• **Extrait source**
━━━━━━━━━━━━━━━━━━━━
PATRIMOINE : Stéphane Bern remet l’église au milieu du village

Dans le film Le Petit Baigneur réalisé par Robert Dhéry, il y a une scène burlesque où le curé de la paroisse, joué par Jacques Legras, monte en chaire prononcer un sermon qui prend la forme d’un appel aux dons afin de restaurer l’église, surnommée avec ironie « Notre-Dame-des-courants-d’air », dont le clocher ne tient plus que par l’opération du Saint-Esprit. Louis de Funès, à la générosité plutôt intéressée, fait un chèque qu’il remet ostensiblement à l’abbé.

Romane, gothique ou néogothique, il n’y a pas un village de France sans son église. Malheureusement, beaucoup d’entre elles pourraient être surnommées Notre-Dame-des-courants-d’air ! Depuis la Révolution et la séparation des Églises et de l’État (loi 1905), la République a confisqué, pour ne pas dire spolié, l’Église de France de ses églises mais aussi, on l’oublie souvent, des biens lucratifs qui allaient avec : immeubles de rapport, terrains… En s’appropriant tous ces biens, la République a acquis un énorme patrimoine qu’il faut pouvoir entretenir. Si l’État a conservé la propriété des cathédrales, les milliers d’églises construites avant 1905 sont à la charge des communes, dont les ressources ont considérablement diminué depuis la diminution drastique des dotations et la suppression de la taxe d’habitation.

STÉPHANE BERN

Sur 36.500 communes françaises, une sur deux compte moins de 500 habitants. On comprend aisément que l’entretien d’une église obère le budget de ces villages, d’autant que les paroissiens pratiquants sont clairsemés et qu’il n’y a pas de généreux Louis de Funès dans toutes les communes de France. À qui la faute ? Cela fait cinquante ans que nous entendons un langage lénifiant sur l’église de la pauvreté, de la part de prêtres des années 70 se comportant comme des assistantes sociales, si ce n’est pas des syndicalistes ou militants tiers-mondistes. À une époque où l’Église n’était pas encore indigente, elle n’aimait pas les riches et ne voyait pas d’un bon œil les dons du châtelain local. Ces prêtres louaient l’extrême sobriété, jusqu’à retirer tout ce qu’ils jugeaient clinquant, et n’hésitaient pas à soutenir le candidat socialiste inventeur de l’impôt sur la fortune en 1981 ! L’Église de France a toujours décrié la fortune, mais elle est bien contente de trouver de généreux mécènes pour participer aux Chantiers du Cardinal. Déchristianisation, discrétion de l’Église, culpabilisation, anticléricalisme du pouvoir, asphyxie financière des mairies… Voilà les causes profondes d’un appauvrissement de l’Église qui a pour résultat le délabrement de notre patrimoine religieux.
━━━━━━━━━━━━━━━━━━━━
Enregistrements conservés
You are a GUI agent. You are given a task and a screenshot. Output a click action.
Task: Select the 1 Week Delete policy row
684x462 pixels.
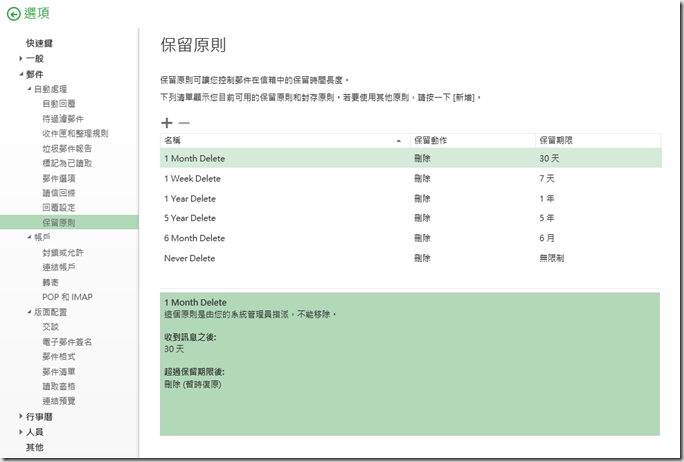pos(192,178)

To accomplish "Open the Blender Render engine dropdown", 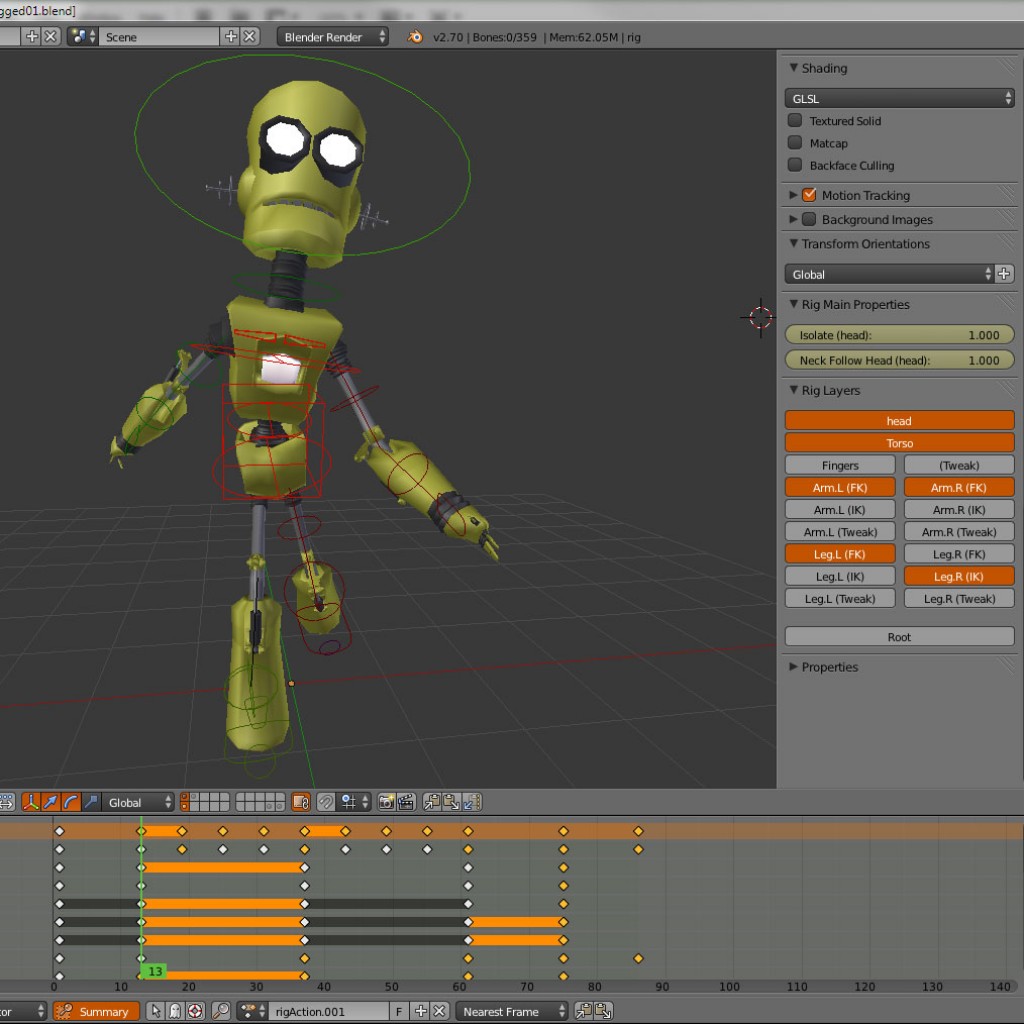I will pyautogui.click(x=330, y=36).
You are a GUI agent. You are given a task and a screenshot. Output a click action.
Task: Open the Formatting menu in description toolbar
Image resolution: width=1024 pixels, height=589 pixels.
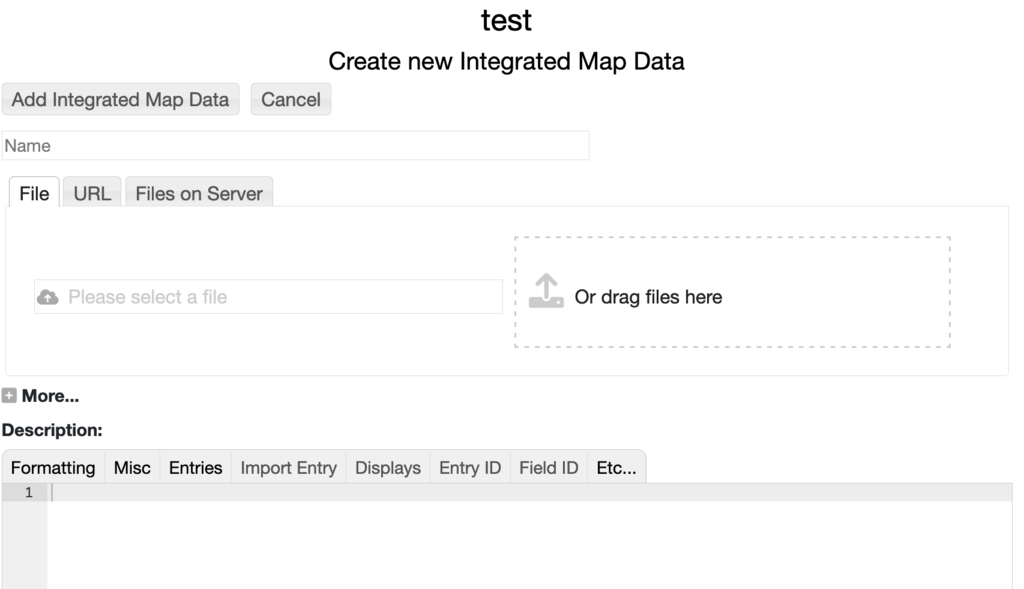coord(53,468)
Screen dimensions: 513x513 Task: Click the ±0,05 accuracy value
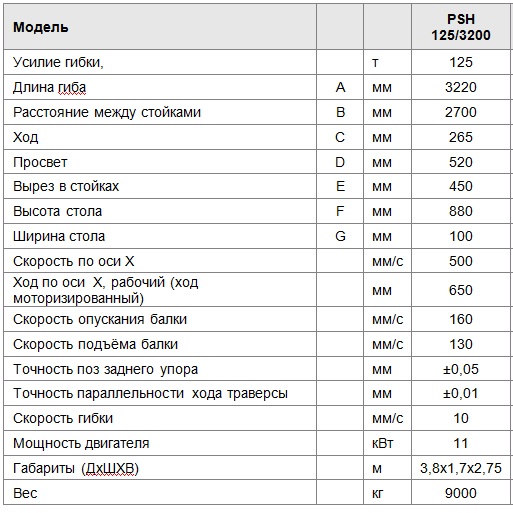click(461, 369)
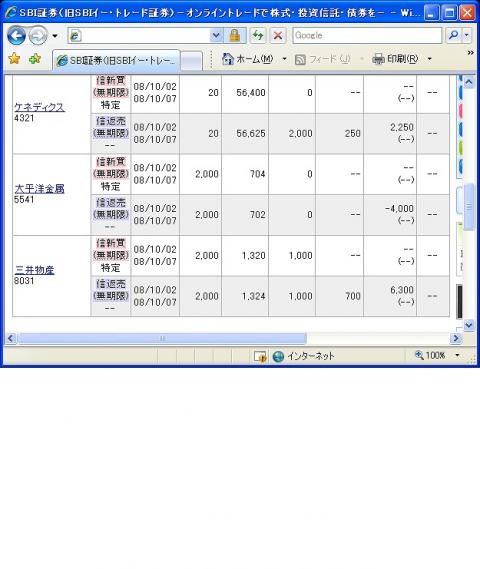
━━━━━━━━━━━━━━━━━━━━
• **Consigne**
D'après l'extrait source, qui a la charge des églises construites avant 1905 ? Appuyez-vous uniquement sur l'extrait source.

• **Corrigé**
Les communes ont la charge des églises construites avant 1905.